Obviously, if your products have a shelf life, an inventory turnover that is too low can be extremely costly for expired products. A high inventory turnover can help reduce these costs because you will hold less inventory for a shorter period. This can help to improve your bottom line and make your business more competitive. As you determine your inventory turnover goals, consider the average gross margin you receive on the sale of products. Most distributors who have 20% – 30% gross margins should strive to achieve an overall turnover rate of five to six turns per year.

Characteristics and Financial Ratios of the Wholesale Retail Industry

It only gives you clues about how fast inventory is moving along your sales channel but scarcely tells you how many days it takes to replenish your stock on hand. To calculate inventory turnover, divide the total cost of goods sold (COGS) for a given period by the average inventory value. In general, a result of between 5 and 10 after completing the inventory turnover ratio formula is considered a “good” inventory turnover ratio for most businesses. You can also use the inventory turnover ratio for business forecasting, to identify market trends, and more.

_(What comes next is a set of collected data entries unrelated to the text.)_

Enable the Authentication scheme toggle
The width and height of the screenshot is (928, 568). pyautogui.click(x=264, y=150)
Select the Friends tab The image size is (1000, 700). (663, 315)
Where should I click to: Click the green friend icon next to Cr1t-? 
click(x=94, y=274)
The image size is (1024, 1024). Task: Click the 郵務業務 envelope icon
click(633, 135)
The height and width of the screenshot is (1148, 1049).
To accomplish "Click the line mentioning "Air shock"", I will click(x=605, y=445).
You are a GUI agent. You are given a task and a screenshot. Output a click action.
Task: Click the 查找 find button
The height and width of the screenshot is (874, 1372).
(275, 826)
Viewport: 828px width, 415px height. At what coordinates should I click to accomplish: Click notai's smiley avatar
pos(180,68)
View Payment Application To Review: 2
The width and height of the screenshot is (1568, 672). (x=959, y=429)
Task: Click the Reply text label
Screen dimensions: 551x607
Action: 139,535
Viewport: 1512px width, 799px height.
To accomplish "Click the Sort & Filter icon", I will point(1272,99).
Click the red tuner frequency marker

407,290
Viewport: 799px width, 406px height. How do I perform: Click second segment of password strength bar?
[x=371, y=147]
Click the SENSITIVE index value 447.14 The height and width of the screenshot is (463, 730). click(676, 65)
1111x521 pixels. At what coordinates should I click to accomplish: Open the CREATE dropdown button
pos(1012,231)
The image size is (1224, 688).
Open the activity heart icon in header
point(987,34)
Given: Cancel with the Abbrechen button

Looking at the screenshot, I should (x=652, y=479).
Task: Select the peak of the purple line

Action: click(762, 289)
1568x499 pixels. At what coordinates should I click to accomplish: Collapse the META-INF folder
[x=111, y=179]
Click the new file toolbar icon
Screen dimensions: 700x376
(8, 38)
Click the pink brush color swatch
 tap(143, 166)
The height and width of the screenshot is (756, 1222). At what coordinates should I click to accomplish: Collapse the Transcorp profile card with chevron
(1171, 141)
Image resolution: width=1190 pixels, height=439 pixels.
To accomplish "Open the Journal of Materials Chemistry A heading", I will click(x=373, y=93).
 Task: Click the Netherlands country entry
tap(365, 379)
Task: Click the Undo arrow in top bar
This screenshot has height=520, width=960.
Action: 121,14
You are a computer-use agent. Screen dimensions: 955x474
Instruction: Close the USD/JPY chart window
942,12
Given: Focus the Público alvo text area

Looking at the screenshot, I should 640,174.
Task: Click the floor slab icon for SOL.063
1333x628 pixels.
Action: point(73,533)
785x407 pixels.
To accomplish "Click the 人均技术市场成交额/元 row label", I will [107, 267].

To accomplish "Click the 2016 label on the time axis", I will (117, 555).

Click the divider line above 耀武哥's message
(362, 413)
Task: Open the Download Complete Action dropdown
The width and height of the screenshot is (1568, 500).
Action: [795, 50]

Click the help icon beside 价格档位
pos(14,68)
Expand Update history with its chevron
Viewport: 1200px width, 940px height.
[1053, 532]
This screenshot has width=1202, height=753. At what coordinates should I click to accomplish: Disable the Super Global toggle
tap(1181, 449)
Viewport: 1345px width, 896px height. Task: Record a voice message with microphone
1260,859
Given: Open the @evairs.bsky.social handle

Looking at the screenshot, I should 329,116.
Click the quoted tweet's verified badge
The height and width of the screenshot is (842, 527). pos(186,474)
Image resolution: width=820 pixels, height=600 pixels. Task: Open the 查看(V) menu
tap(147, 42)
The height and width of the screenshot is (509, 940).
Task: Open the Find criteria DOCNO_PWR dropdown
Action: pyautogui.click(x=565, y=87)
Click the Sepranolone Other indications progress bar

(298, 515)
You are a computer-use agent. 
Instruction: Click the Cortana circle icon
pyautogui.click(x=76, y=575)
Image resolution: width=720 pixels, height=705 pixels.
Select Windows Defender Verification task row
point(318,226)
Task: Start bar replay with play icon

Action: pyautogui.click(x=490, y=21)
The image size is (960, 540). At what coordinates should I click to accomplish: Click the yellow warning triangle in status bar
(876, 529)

Better forecasting and demand planning

Leveraging Thrive’s Thermostock product is a proven way to prevent and reduce dead stock. This can help wholesalers reduce the cost of carrying inventory and improve profitability. Wholesalers should consider disposing of excess inventory to free up warehouse space and improve inventory turnover rates. This can be achieved by liquidating excess inventory through sales or auctions or donating excess inventory to charity.

Inventory Turnover Ratio Calculation

Another purpose of examining inventory turnover is to compare a business with other businesses in the same industry. Companies gauge their operational efficiency based upon whether their inventory turnover is at par with, or surpasses, the average benchmark set per industry standards. Higher stock turns are favorable because they imply product marketability and reduced holding costs, such as rent, utilities, insurance, theft, and other costs of maintaining goods in inventory.

3) Determine the average inventory value by averaging all inventory valuations recorded during the past 12 months. Here is a simple formula that will help you calculate your inventory turns. Many warehouses may track your inventory at the pallet level – but for this calculation, we suggest using the case quantity rather than pallet quantity for the most accuracy. This article will explore the art of higher inventory turnover and provide 14 easy strategies to achieve it. He is also an educational consultant who coaches students to equip with relevant knowledge on entrepreneurship and helps them to set up small-scale and freelance businesses.